Dealing With Those Pesky Threshold Guardians. The Demon Of Self Doubt
by Mike Johnson
You might have seen them as lions or griffin-like creatures that guard the entranceway to temples and churches.
The idea is that they are there to guard the inner sanctum from those impure of spirit and of evil intentions. Or they might be there to guard some precious secret from discovery. Whatever, they are there to test your mettle. For writers at least, they take the form of insidious doubt, and a constant wearing away at your self-esteem. If you have any doubts that you are shit, and that your writing is shit, then just look at your last sentence!

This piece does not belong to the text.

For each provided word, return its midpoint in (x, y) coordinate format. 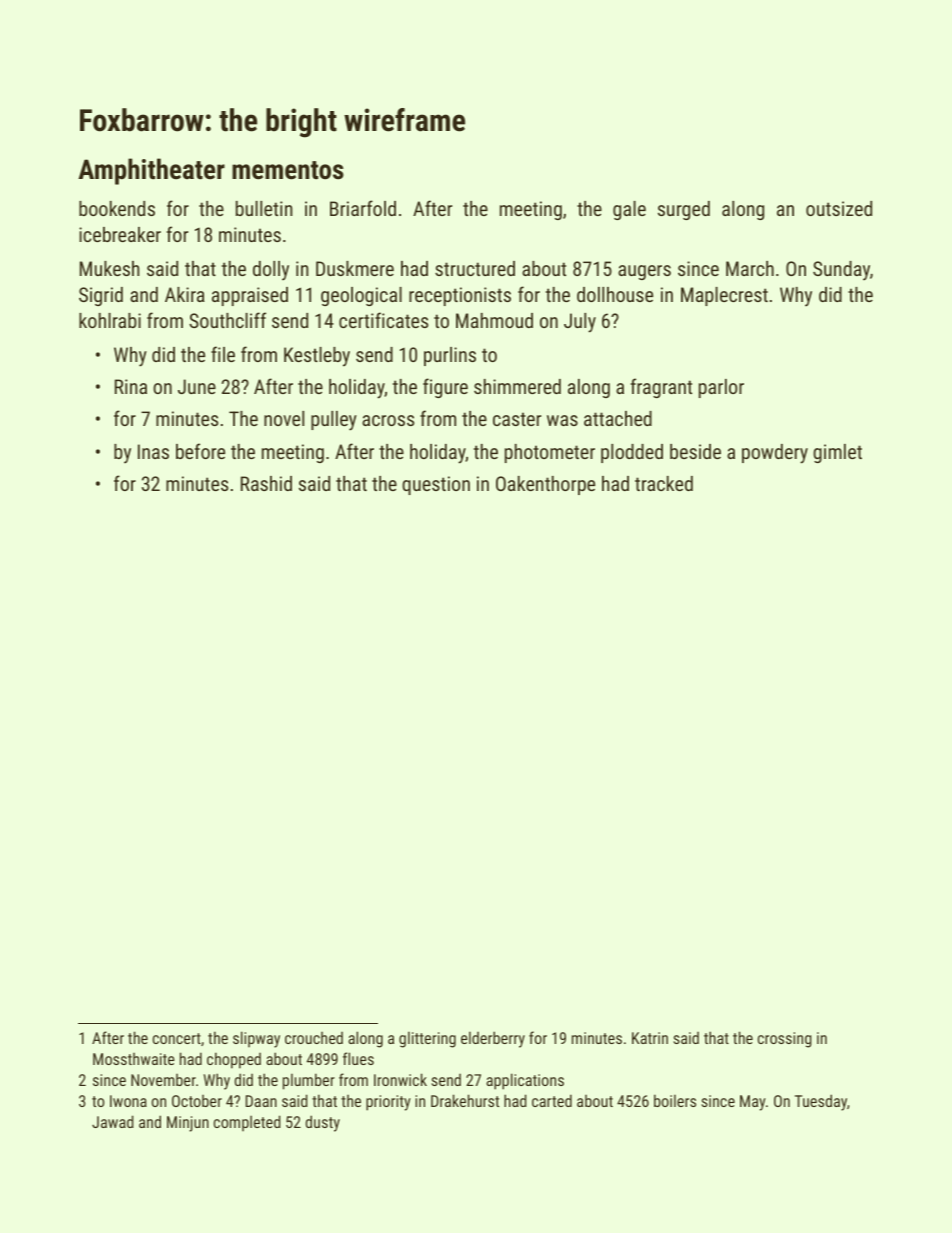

I don’t know too many writers pure of spirit, but one way or another, these threshold guardians have to be dealt with, overcome or avoided by stealth.
These threshold guardians are, of course, a personification or dramatisation of internal forces. Or should I say, internalised forces. Those negative voices, we don’t have the cruelty to invent them, our ears heard them, at some stage:
You can’t write to save yourself! Nobody’s going to care about this shit you write anyway. You can’t even write a sentence with out fucking it up. Who do you think you are? You will never write anything worth writing, so why don’t you just give up and go and get drunk!
I hate to say this, but in the end you can make friends with your inner critic, and you don’t even have to get drunk to do it. That inner critic can sometimes be right about a particular sentence or passage, you can learn from fair critique, and many writers say that they are their own most severe critic. But first that carping voice has to be put in its place. How you do this is up to you, but the rest of the journey is at stake. If you can’t put that insidious voice to rest it will continue to dog you, and its relentless prophesies regarding your general crapness will be self fulfilling.